Flynn would have appreciated later Port characters, such as former mayor, Roy Martin, who allegedly took a gun to council meetings. Or the late Bon Scott, AC/DC’s cheekily charismatic late frontman. In the ’70s, Scott painted ships on the Port’s wharves … in pink overalls. Another über-successful wild man, Jimmy Barnes, was no stranger to Port Adelaide pubs. Cold Chisel cut their teeth at the nearby Largs Pier, which Barnes immortalised in a song, Largs Pier Hotel. Flynn would have smiled crookedly at Mel Gibson, who acted nicely and acted nice in Gallipoli, some of which was filmed near Hart’s Mill, with Peter Weir at the helm.

And what about now, when the Port’s on the cusp of again becoming a cosmopolitan contender? We’ve already established that Flynn embraced any opportunities for drinking. Flynn would relish the stylish new wine bar, Michonne, and the re-imagined Port Admiral Hotel, with its Tasmanian oak, in-house beer Port Local (from Pirate Life Brewing), hipster beards and beer keg urinals.

Flynn, whose independent mind was his charm and curse, was unpalatable in some ways (yes, I’m talking about his penchant for riding (in the nude) turtles on the Great Barrier Reef ) and progressive in others. He was non-judgmental about people’s sexuality; he would be as cool about seeing the rainbow flag flying triumphantly atop a Lipson St house as he would about seeing the Jolly Roger unfurled. Speaking of rainbows, Flynn described himself as a touch of colour in a prosaic world and would enjoy the Wonderwalls of colour and fantasy around many street corners.

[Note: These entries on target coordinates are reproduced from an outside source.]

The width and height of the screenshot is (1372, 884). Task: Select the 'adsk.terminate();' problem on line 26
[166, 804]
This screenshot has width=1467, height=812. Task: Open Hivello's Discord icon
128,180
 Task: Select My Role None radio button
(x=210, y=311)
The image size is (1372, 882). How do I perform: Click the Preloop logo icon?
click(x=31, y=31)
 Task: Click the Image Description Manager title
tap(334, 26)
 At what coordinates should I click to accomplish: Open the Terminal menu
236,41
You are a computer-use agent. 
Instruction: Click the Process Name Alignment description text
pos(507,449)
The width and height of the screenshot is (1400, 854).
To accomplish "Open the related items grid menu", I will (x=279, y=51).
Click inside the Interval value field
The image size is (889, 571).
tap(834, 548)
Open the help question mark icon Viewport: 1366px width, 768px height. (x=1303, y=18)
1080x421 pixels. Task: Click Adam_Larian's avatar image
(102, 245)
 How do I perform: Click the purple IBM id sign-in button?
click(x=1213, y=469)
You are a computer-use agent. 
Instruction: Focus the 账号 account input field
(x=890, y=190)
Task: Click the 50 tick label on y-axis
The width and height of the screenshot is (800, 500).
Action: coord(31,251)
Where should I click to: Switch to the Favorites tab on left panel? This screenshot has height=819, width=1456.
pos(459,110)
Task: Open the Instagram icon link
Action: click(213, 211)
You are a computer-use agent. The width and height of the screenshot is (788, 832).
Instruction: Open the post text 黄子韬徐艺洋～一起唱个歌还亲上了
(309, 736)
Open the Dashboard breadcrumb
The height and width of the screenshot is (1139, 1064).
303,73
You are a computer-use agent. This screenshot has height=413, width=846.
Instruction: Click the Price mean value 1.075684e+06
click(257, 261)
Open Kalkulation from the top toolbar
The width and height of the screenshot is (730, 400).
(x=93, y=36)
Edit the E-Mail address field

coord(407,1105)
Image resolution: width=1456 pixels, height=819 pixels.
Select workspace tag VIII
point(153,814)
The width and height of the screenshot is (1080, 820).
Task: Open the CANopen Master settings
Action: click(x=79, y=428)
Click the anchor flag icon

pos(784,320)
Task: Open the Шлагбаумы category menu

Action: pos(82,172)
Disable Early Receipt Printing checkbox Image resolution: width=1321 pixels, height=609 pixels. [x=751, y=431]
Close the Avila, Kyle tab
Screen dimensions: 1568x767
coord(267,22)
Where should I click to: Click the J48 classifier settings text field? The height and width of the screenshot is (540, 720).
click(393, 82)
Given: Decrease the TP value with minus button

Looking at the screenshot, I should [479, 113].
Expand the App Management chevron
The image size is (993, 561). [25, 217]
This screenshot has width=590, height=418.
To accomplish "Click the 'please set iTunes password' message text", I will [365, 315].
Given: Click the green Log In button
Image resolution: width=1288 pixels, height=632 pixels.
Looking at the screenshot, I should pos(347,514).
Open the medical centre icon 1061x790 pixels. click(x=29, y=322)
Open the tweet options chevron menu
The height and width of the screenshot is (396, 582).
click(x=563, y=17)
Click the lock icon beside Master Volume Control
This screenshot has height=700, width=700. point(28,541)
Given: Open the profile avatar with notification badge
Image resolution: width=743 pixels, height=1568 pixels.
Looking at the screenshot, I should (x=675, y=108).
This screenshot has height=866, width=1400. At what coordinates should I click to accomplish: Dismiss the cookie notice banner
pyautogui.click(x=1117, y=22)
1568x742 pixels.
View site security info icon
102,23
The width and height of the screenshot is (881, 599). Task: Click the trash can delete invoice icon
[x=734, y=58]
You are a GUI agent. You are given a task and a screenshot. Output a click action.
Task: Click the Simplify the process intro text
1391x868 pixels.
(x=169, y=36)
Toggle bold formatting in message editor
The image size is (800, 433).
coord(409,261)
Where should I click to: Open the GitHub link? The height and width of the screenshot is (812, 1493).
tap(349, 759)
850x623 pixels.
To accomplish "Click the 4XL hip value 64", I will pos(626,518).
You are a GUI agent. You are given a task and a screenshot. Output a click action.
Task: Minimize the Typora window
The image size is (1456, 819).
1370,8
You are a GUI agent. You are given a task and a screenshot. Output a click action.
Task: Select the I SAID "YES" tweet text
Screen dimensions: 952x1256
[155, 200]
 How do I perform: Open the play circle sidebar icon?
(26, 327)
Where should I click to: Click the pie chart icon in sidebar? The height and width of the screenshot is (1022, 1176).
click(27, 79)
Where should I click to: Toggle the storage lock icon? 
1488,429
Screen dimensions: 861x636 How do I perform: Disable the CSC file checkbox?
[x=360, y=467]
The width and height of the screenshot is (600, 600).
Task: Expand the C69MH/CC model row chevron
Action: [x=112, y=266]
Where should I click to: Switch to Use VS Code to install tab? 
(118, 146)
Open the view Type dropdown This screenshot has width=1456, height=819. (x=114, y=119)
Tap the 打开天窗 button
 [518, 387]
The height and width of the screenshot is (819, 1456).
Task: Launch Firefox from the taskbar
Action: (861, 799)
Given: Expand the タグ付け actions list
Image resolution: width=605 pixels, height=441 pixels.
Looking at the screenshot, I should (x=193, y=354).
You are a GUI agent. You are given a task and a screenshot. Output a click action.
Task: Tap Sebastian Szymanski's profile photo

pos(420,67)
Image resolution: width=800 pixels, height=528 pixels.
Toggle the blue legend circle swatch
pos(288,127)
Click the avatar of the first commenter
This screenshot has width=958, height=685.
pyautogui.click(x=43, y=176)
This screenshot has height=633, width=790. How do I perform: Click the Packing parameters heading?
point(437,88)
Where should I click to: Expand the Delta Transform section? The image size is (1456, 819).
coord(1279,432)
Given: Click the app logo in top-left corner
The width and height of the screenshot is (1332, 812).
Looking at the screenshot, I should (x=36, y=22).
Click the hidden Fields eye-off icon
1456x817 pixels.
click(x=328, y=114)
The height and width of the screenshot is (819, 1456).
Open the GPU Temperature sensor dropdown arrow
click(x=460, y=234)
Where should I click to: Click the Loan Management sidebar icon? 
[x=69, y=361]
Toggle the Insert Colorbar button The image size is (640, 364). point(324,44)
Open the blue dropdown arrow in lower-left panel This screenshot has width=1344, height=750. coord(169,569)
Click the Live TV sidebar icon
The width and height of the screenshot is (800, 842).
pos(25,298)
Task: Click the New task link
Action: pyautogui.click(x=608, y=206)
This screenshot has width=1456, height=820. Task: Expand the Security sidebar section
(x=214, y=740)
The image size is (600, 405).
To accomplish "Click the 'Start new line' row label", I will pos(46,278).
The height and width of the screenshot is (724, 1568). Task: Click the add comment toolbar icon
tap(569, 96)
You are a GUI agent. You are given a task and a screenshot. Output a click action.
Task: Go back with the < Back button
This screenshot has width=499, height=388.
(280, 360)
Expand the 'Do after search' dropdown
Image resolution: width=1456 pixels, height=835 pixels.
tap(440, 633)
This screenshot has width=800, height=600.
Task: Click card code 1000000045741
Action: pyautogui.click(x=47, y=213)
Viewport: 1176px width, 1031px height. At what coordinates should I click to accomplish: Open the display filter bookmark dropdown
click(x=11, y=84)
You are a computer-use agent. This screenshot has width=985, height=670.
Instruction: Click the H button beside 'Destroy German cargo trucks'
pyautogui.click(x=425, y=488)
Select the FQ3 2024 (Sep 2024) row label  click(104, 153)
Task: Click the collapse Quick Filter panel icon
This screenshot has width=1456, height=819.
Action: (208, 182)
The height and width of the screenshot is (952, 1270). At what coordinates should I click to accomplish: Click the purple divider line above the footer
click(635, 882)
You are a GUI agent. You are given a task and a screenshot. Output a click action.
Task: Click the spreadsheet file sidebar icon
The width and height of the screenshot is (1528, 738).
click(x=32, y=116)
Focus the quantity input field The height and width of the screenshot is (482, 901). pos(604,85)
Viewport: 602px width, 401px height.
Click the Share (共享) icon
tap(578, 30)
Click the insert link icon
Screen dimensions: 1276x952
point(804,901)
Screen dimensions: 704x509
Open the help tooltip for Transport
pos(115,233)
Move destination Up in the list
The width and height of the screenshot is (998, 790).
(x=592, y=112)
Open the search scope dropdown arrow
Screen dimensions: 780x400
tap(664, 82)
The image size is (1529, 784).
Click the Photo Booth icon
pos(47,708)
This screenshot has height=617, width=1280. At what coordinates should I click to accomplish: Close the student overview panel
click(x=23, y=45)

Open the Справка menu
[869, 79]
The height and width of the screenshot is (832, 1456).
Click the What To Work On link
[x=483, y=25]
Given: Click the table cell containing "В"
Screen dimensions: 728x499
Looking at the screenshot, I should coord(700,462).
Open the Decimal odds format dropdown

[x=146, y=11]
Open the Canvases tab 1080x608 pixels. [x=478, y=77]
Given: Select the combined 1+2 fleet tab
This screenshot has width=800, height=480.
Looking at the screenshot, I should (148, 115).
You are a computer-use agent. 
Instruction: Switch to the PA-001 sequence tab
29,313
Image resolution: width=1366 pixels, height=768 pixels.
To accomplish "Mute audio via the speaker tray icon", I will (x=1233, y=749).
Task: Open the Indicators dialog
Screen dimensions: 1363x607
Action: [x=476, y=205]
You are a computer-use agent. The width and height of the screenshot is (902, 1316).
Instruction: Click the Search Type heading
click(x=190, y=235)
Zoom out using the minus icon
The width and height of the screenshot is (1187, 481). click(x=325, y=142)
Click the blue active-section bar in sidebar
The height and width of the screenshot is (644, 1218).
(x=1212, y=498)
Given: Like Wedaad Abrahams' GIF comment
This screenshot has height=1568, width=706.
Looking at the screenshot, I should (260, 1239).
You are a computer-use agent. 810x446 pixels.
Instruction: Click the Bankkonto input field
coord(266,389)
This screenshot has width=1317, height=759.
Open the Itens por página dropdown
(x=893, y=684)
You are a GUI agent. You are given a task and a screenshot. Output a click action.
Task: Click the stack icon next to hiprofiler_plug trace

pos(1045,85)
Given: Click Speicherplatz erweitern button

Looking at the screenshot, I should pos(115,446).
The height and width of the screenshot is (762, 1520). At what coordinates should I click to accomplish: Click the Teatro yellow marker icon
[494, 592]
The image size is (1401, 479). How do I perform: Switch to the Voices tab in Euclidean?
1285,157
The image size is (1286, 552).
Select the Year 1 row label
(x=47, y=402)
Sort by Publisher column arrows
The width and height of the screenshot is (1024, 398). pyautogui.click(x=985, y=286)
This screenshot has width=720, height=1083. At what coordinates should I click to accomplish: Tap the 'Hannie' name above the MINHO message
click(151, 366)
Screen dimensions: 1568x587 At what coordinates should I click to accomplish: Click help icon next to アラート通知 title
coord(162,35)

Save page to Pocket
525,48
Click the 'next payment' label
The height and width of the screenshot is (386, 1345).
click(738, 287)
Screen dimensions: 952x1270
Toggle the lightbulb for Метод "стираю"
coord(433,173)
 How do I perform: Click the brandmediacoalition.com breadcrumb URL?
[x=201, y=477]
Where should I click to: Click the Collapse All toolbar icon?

Koch says of the emerging Port, “In the main drag, we need those shops to be buzzing and filled. We need to put more residential development there, which will bring its own feel to it.” Along with more housing, bars and restaurants, a new Port must incorporate its main asset: its (unbuyable) history. This can work with visitors’ imaginations to make the Port wildly magical. The Living in the Port app, which provides an educational tour through the streets, is a good start.

But I propose a series of thought-activated, moving holographs along the wharves, showing Heroes of the Imagination in Port Adelaide: Errol Flynn, Joseph Conrad, Mary MacKillop, Bon Scott, David Koch. The beauty of this unique tourist draw card is that it would not be for people who just see the Port as grey streets and brown buildings, rendered with the excrement of industry and pigeons.

Rather, it would reward people who see derricks as dinosaurs, who use their imaginations to transform their worlds, and recognise that reality and fantasy are often the same thing.

Dr Michael X Savvas is an editor and senior lecturer.